• Vorgegebener Text:
........

Die unaufhaltsame Zerstörung von Wäldern raubt vielen Tierarten, die vom Aussterben bedroht sind, ihren Lebensraum. Dazu gehören Elefanten, Nashörner, Tiger und Orang-Utans.
Orang-Utans verbringen den Großteil ihres Lebens auf Bäumen und sind auf ihre Wälder angewiesen. Auf Kalimantan wurde innerhalb der letzten 16 Jahre die Hälfte der Orang-Utan-Population ausgerottet. Alle drei Orang-Utan-Arten sind mittlerweile vom Aussterben bedroht.
2) Luftverschmutzung
Helena Varkkey erklärt in ihrem Buch The Haze Problem in Southeast Asia: Palm Oil and Patronage, warum Brandrodungen in der Palmölindustrie ein beliebtes Mittel zur Landgewinnung sind: mit 5 US-Dollar pro Hektar sind sie die billigste Methode im Vergleich zur mechanischen Rodung (im Schnitt etwa 200 US-Dollar pro Hektar) oder der Rodung mit Bulldozern (rund 380 US-Dollar). Palmölplantagen und ihre Subunternehmer sind für fast 80 Prozent der Waldbrände in der Region verantwortlich.
Eine Folge von Bränden ist die starke Luftverschmutzung. Da Waldbrände in der Regel nicht leicht zu löschen sind, stoßen sie unaufhörlich Rauch in die Luft. So viel, dass ganze Städte, Regionen und sogar Nachbarländer im Rauch verschwinden.

........

• Gespeicherte Datensatzeinträge:
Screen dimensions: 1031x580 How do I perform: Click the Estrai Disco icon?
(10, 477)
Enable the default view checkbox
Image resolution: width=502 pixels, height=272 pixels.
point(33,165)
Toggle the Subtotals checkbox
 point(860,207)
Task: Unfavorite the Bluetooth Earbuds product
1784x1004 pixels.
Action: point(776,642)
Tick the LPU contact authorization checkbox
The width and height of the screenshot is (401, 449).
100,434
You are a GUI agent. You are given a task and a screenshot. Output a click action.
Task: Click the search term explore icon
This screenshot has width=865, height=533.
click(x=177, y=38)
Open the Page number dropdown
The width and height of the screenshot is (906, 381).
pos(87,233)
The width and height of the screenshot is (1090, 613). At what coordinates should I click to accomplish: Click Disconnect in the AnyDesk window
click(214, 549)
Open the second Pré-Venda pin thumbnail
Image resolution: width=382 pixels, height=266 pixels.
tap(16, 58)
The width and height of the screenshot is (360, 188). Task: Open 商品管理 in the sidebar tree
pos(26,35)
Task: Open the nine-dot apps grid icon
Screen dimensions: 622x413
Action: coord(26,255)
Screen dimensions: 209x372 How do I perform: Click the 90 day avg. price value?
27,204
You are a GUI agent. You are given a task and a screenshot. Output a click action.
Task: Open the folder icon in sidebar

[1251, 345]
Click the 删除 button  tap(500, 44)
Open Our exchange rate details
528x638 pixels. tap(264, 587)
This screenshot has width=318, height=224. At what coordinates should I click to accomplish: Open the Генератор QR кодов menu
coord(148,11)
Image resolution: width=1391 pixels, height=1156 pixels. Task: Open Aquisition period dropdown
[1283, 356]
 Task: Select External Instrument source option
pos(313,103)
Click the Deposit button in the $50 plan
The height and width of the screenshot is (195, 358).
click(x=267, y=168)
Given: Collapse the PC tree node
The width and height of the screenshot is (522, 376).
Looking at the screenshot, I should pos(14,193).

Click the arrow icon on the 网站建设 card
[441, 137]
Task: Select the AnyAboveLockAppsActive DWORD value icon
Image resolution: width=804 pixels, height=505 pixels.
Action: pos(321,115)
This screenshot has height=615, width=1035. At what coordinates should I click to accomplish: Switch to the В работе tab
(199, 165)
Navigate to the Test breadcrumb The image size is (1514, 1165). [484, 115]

........

• Aufgabenstellung:
[1] Übersetze aus dem Text über Palmöl diesen Satz ins Englische: „Orang-Utans verbringen den Großteil ihres Lebens auf Bäumen und sind auf ihre Wälder angewiesen.“
[2] Schreib aus dem Text über Palmöl die Stelle unverändert ab, die mit „Orang-Utans verbringen den“ anfängt und bis „vom Aussterben bedroht.“ weitergeht.
[3] Führ den Text über Palmöl nach seinem letzten Satz fort.
Die Zeilen spielen hier keine Rolle.

• Antworten pro Aufgabe:
[1] Orangutans spend most of their lives in trees and depend on their forests.

[2]
Orang-Utans verbringen den Großteil ihres Lebens auf Bäumen und sind auf ihre Wälder angewiesen. Auf Kalimantan wurde innerhalb der letzten 16 Jahre die Hälfte der Orang-Utan-Population ausgerottet. Alle drei Orang-Utan-Arten sind mittlerweile vom Aussterben bedroht.

[3]
Dieser Rauch ist sowohl für Menschen als auch für Tiere gesundheitsschädlich. Er kann zu außergewöhnlich frühen Todesfällen, Atemwegserkrankungen und Herzerkrankungen führen.
Palmölplantagen und ihre Subunternehmer sind für fast 80 Prozent der Waldbrände in der Region verantwortlich.

3) Landerosion
Viele Teil der Palmölplantagen werden in der Nähe von Bergen oder an steilen Hängen angelegt. Die Abholzung der Bäume mit ihrem stabilen Wurzelgeflecht trägt zu einem Anstieg von Landerosion bei. Überschwemmungen und Schlammablagerungen in Flüssen und Häfen sind nur einige Folgen davon.

4) Boden- und Wasserverschmutzung
Pestizide, Düngemittel und Abwässer verseuchen Grundwasser und Boden. Auf die Herstellung von einer Tonne Öl kommt etwa 2,5 Tonnen flüssiger Abfall.
5) Klima
Unser Planet benötigt Wälder, da sie CO2 aufnehmen und Sauerstoff zum Atmen abgeben. Zusammen mit den Ozeanen unserer Erde sorgen sie dafür, dass unser Klima im Gleichgewicht bleibt.
Werden im Zuge des Palmölanbaus riesige Wälder zerstört, fehlen uns diese „CO2-Schlucker“. Außerdem setzt die Brandrodung eine zusätzliche Menge an CO2 frei, die ungehindert in die Atmosphäre aufsteigen kann.
Doch damit nicht genug. In ihrem Buch beschreibt Helena Varkkey, dass bis zu 90 Prozent der Brände für Palmölplantagen auf ehemaligen Torfwäldern stattfinden. In Indonesien befinden sich die größten Torwälder weltweit. Etwa 45 Prozent der 26,5 Millionen Hektar Torfwälder Indonesiens wurden zu jener Zeit bereits entwaldet oder trockengelegt.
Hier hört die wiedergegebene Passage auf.